Since I wouldn’t be able to go crazy steaming the collar and lapels, it seemed important to tape the roll line so everything would roll over nicely. I cut twill tape a bit shorter than the length of the line and eased in the excess, which helps the lapel to roll, then I catch stitched it in place. Lisa has a great tutorial showing how to do this here! I wasn’t very sure how to find the roll line, so I assembled my shell first, then popped it on my dress form, saw where the lapel naturally wanted to roll, and chalked a line to mark it.
Where I really got confused in the pattern instructions was sewing the notched collar. There’s one hand drawing and a series of steps in French, but nothing in English, and I’d never sewn one before. I spent about three days procrastinating because I reallllly didn’t want to tackle this step. I kept researching and researching and getting overwhelmed. Luckily, Angela and Kelly both recommended this YouTube video in their Gerard posts, and I ended up following it and having good results (OK, I watched the part about the notched collar, beginning around the 15-minute mark, about 7 times, and didn’t watch anything past that).
As I sewed the collar, I catch stitched the seams open (the seam where the undercollar attaches to the back neckline, and the seam where the upper collar attaches to the facing). Then, to close the collar, I laid those two seams on top of each other and did a weird, loose catch stitch so they’re attached. Also, to properly sew a notched collar, you need to clip into the seam allowance all the way to the stitching line a few times, which terrified me, so I used Fray Check on the clips, and then got scared and went back and ironed a little patch of interfacing over them, so hopefully it won’t disintegrate!
One semi-stressful thing about this pattern is that it doesn’t give you the placement for the pockets or buttonhole, probably not a huge problem unless you’re majorly indecisive like me. I waited until I had assembled the shell so I could try it on and pin things in place (the only downside to this was that it was hard to keep the facings out of the way when I stitched on the pockets!). I decided to do just one button, and placed the buttonhole slightly below the breakpoint on the lapel (the place where the lapel starts to fold back on itself… sadly, it’s completely different from Point Break and has nothing to do with bank heists or meatball sandwiches). I angsted for the longest time about the pocket placement, but ended up with them about 3″ from the bottom of the hem and 2″ in from the side seams. I’m pretty happy with this, but I think the button looks a little dopey and should be a few inches lower. Ugh!
When I inserted the lining, I reviewed Grainline’s bagged lining tutorial since it had been a while since I’d last done it. I mostly followed this, but I also referenced the step-by-step photo tutorial for RDC’s Michelle blazer, since the lower facings were the same style. Also, Jen tells you in her tutorial to attach the lining to the shell at the underarm using a thread chain, which I forgot how to do, so this Susan Khalje Threads video was helpful.

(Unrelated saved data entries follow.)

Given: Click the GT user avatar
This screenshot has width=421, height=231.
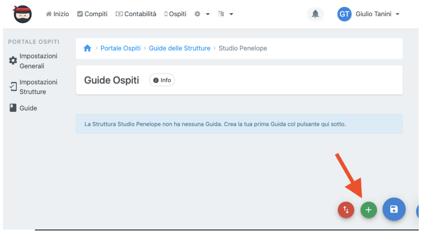Looking at the screenshot, I should click(344, 14).
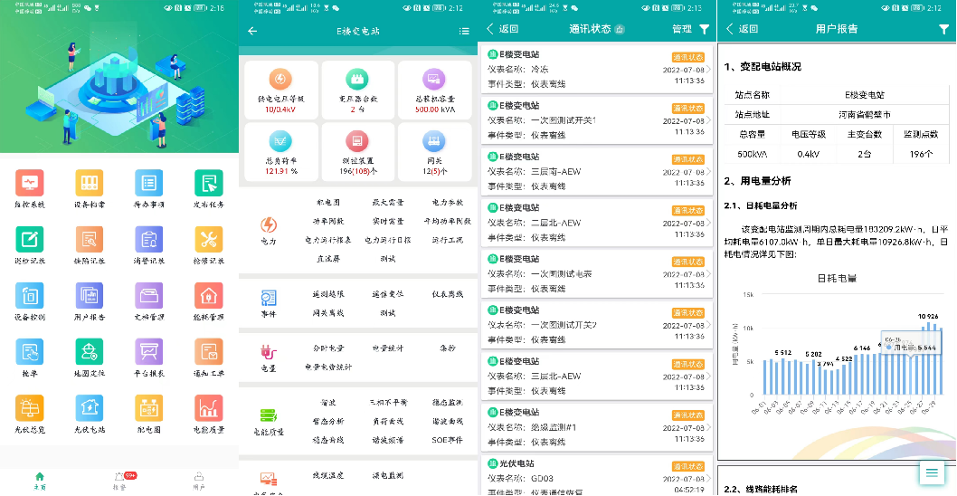
Task: Open the SOE事件 link
Action: pyautogui.click(x=447, y=440)
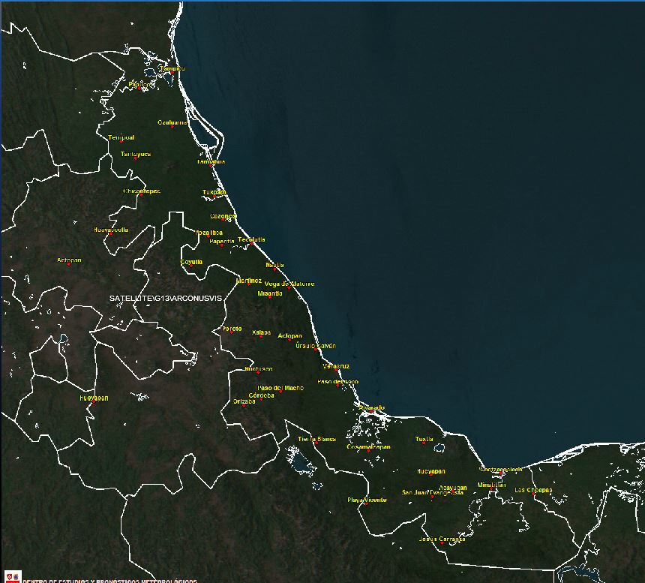Click the SATELLITE\G13\ARCONUSVIS label
Image resolution: width=645 pixels, height=583 pixels.
[166, 298]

Guys, I didn’t make a muslin for this. Idiotic, I know! For some reason after I’d gotten all my pattern pieces ready, I dove right into cutting the fabric. I almost wish I’d cut a size larger so this was slouchier (like Kelly did), but maybe that would have overwhelmed me. Dunno! I could use a bit more room through the hips, but this is totally wearable.

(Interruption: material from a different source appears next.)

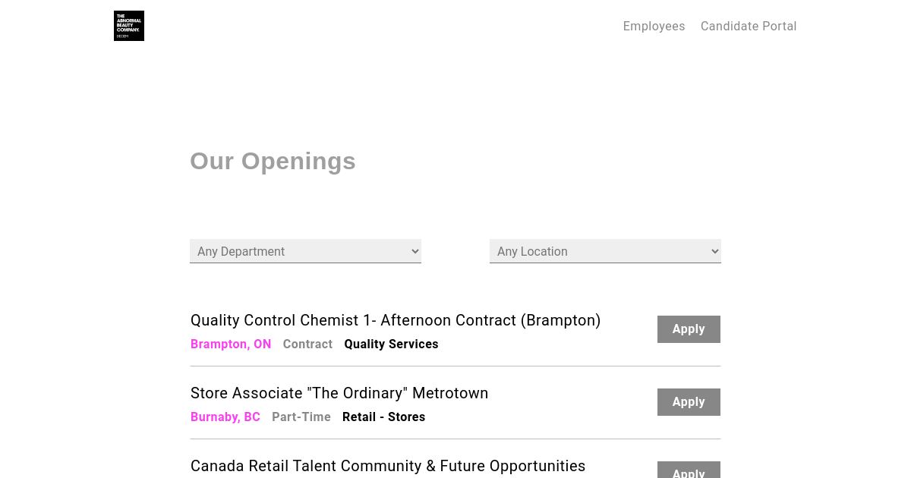Click the Any Location dropdown arrow
911x478 pixels.
(x=714, y=251)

The whole time I was making this, I was really unsure about how the project would turn out. It felt like it had the potential to be a colossal failure! But, now that I’m done, I really like this coat! It’s not perfect, not even close, but it’s definitely workable and you know what? I just feel happy traveling around in a cloud of neon fuchsia! I’m usually pretty nitpicky about issues in garments I’ve made, but the imperfections sort of fade away when I wear this. It’s just a happy coat. Yay!
So tell me, what are you sewing these days? Making any outerwear? Holiday outfits? Do tell!